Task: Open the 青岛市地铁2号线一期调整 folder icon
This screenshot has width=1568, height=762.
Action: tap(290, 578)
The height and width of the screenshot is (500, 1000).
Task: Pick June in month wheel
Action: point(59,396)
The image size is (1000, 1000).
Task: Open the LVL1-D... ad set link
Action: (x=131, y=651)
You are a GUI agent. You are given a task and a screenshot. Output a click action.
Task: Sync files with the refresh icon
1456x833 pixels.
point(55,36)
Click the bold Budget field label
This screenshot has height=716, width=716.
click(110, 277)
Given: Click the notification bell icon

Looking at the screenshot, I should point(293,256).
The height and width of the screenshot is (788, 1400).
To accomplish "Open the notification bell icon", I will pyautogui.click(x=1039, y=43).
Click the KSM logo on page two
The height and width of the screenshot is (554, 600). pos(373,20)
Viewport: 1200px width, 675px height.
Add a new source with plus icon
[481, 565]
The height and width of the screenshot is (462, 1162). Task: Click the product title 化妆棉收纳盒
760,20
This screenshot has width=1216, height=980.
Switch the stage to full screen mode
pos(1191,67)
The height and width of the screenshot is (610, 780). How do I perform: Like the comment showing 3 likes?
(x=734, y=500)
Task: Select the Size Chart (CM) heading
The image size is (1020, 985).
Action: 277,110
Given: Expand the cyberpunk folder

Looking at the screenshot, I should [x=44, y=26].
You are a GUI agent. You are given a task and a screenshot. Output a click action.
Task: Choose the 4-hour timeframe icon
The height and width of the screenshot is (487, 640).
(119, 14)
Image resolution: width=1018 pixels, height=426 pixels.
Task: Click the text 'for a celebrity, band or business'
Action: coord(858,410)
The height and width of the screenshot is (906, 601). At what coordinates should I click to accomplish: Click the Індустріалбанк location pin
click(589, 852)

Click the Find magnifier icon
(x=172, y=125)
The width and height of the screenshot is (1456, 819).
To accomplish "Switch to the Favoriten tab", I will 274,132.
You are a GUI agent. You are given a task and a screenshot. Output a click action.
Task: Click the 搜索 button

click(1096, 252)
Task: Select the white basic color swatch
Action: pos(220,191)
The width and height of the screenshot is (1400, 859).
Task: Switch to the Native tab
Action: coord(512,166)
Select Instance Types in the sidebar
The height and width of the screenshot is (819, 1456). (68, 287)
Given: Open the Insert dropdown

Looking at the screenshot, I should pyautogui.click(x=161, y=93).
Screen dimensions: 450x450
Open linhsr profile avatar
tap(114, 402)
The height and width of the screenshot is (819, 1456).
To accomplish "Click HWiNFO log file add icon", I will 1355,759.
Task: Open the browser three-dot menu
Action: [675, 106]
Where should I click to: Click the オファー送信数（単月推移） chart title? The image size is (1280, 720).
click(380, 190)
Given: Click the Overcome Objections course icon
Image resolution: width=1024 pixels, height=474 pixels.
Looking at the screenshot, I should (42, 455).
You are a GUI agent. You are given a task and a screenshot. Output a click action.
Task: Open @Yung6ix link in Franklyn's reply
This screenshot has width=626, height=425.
========
**What the exercise asks**. Convert all of the records above into a numbered list, one line per item, leaving out the blank lines.

**Solution for this exercise**.
1. Task: Open the 青岛市地铁2号线一期调整 folder icon
2. This screenshot has width=1568, height=762.
3. Action: tap(290, 578)
4. The height and width of the screenshot is (500, 1000).
5. Task: Pick June in month wheel
6. Action: point(59,396)
7. The image size is (1000, 1000).
8. Task: Open the LVL1-D... ad set link
9. Action: (x=131, y=651)
10. You are a GUI agent. You are given a task and a screenshot. Output a click action.
11. Task: Sync files with the refresh icon
12. 1456x833 pixels.
13. point(55,36)
14. Click the bold Budget field label
15. This screenshot has height=716, width=716.
16. click(110, 277)
17. Given: Click the notification bell icon
18. Looking at the screenshot, I should point(293,256).
19. The height and width of the screenshot is (788, 1400).
20. To accomplish "Open the notification bell icon", I will pyautogui.click(x=1039, y=43).
21. Click the KSM logo on page two
22. The height and width of the screenshot is (554, 600). pos(373,20)
23. Viewport: 1200px width, 675px height.
24. Add a new source with plus icon
25. [481, 565]
26. The height and width of the screenshot is (462, 1162). Task: Click the product title 化妆棉收纳盒
27. 760,20
28. This screenshot has width=1216, height=980.
29. Switch the stage to full screen mode
30. pos(1191,67)
31. The height and width of the screenshot is (610, 780). How do I perform: Like the comment showing 3 likes?
32. (x=734, y=500)
33. Task: Select the Size Chart (CM) heading
34. The image size is (1020, 985).
35. Action: 277,110
36. Given: Expand the cyberpunk folder
37. Looking at the screenshot, I should [x=44, y=26].
38. You are a GUI agent. You are given a task and a screenshot. Output a click action.
39. Task: Choose the 4-hour timeframe icon
40. The height and width of the screenshot is (487, 640).
41. (119, 14)
42. Image resolution: width=1018 pixels, height=426 pixels.
43. Task: Click the text 'for a celebrity, band or business'
44. Action: coord(858,410)
45. The height and width of the screenshot is (906, 601). At what coordinates should I click to accomplish: Click the Індустріалбанк location pin
46. click(589, 852)
47. Click the Find magnifier icon
48. (x=172, y=125)
49. The width and height of the screenshot is (1456, 819).
50. To accomplish "Switch to the Favoriten tab", I will 274,132.
51. You are a GUI agent. You are given a task and a screenshot. Output a click action.
52. Task: Click the 搜索 button
53. click(1096, 252)
54. Task: Select the white basic color swatch
55. Action: pos(220,191)
56. The width and height of the screenshot is (1400, 859).
57. Task: Switch to the Native tab
58. Action: coord(512,166)
59. Select Instance Types in the sidebar
60. The height and width of the screenshot is (819, 1456). (68, 287)
61. Given: Open the Insert dropdown
62. Looking at the screenshot, I should pyautogui.click(x=161, y=93).
63. Screen dimensions: 450x450
64. Open linhsr profile avatar
65. tap(114, 402)
66. The height and width of the screenshot is (819, 1456).
67. To accomplish "Click HWiNFO log file add icon", I will 1355,759.
68. Task: Open the browser three-dot menu
69. Action: [675, 106]
70. Where should I click to: Click the オファー送信数（単月推移） chart title? The image size is (1280, 720).
71. click(380, 190)
72. Given: Click the Overcome Objections course icon
73. Image resolution: width=1024 pixels, height=474 pixels.
74. Looking at the screenshot, I should (42, 455).
75. You are a GUI agent. You are given a task and a screenshot. Output a click action.
76. Task: Open @Yung6ix link in Franklyn's reply
77. This screenshot has width=626, height=425.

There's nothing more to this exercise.